Physicians were satisfied with System U, rating satisfaction as 6.4 out of 7 for “device is intuitive use” and “workflow between ophthalmologist and nurse/technician.” The lowest average satisfaction rating for System U was for “ability to control deployment of the IOL,” (5.7 out of 7, where 1 was “not satisfied at all” and 7 was “extremely satisfied”); however, when asked to rate System U compared with other most often used manual and preloaded systems, physicians indicated that System U provided better control than other devices.

Limitations of this study included the observational, non-interventional design, which allowed for use of routine standard practices that could vary across study sites. This was considered a time and motion study to obtain real-world evidence. Therefore, surgeons were not restricted in the use of available lens power at the time of the surgery, which was 18 to 27 D. Additionally, this study was not randomized, and the graders were not masked to the surgical procedure or the implanted IOLs, leading to potential bias in the reported surgical times. Voluntary participation of physicians and social desirability bias promoted by surveys could also affect the validity of the research findings.


Preloaded System U allowed a significant time reduction in both device preparation and total surgical time compared with System M. No significant difference for lens delivery time was observed when comparing System U and System M. Overall, physicians were satisfied with System U compared with the other delivery devices used in clinical practice.


IOL, intraocular lens.

Data Sharing Statement

Study data not reported in this publication are confidential.


Medical writing assistance was provided by Natalia Zhukovskaya, PhD, and Catherine DeBrosse, PhD, of ICON (North Wales, PA), and was funded by Alcon.

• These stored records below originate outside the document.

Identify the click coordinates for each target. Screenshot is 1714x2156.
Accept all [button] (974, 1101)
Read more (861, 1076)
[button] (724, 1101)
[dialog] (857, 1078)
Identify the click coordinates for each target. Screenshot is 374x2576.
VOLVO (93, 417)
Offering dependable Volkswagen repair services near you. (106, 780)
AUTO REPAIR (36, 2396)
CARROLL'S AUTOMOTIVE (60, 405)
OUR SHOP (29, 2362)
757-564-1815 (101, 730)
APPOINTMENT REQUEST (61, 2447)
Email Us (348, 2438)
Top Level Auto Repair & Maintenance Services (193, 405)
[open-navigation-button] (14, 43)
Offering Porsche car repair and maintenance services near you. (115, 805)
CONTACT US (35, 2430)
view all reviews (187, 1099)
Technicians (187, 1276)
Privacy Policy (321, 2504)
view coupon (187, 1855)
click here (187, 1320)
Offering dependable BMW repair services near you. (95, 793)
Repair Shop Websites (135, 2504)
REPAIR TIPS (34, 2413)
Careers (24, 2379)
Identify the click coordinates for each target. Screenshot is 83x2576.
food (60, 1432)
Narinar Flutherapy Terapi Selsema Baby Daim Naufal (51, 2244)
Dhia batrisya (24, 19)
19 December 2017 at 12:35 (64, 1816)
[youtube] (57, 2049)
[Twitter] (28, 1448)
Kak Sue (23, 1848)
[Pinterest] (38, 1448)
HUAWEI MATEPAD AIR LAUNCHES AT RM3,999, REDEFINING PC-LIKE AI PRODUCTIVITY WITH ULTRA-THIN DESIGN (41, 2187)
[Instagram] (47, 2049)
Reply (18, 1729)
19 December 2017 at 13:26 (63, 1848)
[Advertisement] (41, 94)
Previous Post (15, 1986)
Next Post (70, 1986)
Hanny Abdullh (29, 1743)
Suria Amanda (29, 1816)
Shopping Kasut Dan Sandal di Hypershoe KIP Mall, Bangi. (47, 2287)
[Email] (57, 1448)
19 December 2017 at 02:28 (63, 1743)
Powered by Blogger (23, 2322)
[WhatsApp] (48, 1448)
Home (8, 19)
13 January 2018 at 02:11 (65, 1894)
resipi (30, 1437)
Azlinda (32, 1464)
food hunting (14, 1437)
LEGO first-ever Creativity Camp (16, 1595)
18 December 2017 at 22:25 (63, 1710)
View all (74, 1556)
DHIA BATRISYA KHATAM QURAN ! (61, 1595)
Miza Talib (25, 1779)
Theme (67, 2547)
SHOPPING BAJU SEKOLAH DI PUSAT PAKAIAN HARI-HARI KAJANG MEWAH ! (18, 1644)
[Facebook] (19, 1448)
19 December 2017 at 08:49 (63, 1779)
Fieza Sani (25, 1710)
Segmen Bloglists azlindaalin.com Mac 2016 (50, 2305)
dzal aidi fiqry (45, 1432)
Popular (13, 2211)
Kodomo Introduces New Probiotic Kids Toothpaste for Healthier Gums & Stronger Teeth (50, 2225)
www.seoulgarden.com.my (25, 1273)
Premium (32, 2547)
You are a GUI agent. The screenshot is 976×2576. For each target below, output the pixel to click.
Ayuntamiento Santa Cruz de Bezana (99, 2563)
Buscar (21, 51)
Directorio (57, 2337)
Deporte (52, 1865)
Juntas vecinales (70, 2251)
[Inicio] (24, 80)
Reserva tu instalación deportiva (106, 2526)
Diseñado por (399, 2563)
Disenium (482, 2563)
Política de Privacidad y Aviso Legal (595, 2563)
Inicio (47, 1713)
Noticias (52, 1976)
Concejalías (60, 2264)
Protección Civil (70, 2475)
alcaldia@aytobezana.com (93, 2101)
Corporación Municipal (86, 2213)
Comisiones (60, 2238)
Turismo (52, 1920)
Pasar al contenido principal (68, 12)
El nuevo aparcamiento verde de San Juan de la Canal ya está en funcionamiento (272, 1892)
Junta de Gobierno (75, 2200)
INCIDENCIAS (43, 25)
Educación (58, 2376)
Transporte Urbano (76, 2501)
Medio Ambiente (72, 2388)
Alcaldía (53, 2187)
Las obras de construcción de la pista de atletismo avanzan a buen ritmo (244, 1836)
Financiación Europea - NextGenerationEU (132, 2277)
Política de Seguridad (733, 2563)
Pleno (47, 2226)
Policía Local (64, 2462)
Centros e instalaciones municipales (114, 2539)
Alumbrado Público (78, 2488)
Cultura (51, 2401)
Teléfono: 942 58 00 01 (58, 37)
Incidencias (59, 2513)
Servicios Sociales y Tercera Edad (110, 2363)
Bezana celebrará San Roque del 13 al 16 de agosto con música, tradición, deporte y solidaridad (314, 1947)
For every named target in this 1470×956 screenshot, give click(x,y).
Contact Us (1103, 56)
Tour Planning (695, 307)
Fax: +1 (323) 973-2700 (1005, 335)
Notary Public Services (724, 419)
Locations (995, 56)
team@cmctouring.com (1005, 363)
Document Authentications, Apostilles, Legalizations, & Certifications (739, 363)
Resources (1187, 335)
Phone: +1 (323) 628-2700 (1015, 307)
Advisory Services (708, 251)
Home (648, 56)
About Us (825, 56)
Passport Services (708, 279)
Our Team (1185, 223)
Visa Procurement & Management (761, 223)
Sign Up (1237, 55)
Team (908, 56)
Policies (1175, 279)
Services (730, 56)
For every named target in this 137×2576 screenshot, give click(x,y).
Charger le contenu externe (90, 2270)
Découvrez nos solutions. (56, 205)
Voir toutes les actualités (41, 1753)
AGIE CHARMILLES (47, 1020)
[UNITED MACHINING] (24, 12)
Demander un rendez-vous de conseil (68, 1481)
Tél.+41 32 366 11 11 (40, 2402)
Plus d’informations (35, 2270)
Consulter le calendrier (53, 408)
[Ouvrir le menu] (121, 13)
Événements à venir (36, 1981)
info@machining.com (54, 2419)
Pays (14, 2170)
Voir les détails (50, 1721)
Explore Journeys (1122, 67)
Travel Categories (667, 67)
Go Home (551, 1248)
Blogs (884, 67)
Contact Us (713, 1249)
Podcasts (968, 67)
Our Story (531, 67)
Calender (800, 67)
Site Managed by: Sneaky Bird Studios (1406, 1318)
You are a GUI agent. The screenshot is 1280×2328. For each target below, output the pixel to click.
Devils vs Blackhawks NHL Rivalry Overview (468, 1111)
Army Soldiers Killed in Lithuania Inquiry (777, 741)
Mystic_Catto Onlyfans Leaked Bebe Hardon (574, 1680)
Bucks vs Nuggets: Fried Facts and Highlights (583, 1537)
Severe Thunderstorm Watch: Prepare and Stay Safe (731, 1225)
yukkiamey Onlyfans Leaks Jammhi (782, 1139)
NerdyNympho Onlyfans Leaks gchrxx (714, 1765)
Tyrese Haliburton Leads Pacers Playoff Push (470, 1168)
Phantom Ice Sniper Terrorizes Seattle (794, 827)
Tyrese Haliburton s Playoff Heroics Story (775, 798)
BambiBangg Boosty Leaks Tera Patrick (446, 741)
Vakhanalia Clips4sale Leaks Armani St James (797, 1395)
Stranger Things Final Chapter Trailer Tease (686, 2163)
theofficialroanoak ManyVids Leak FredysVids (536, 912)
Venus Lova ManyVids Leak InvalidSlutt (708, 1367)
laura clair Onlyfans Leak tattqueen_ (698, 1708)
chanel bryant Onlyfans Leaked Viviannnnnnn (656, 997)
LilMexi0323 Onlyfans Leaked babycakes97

This study was sponsored by Alcon Research LLC (Fort Worth, TX). The sponsor participated in study design; data management, analysis, and interpretation; and manuscript preparation, review, and approval. IMS Health Solutions France contributed to the management and conduct of the study on behalf of Alcon.


Javier Mendicute, Luis Pablo, Cédric Schweitzer, and Laurent Velasque received honoraria for participating in the study; the study was funded by Alcon Research LLC as a clinical trial, and fees paid were credited to Biodonostia Health Research Institute, a nonprofit public research center. Aldo A Martinez is an employee of Alcon Research LLC. Christine Bouchet was an employee of Alcon Research LLC at the time of the research. The authors report no other conflicts of interest in this work.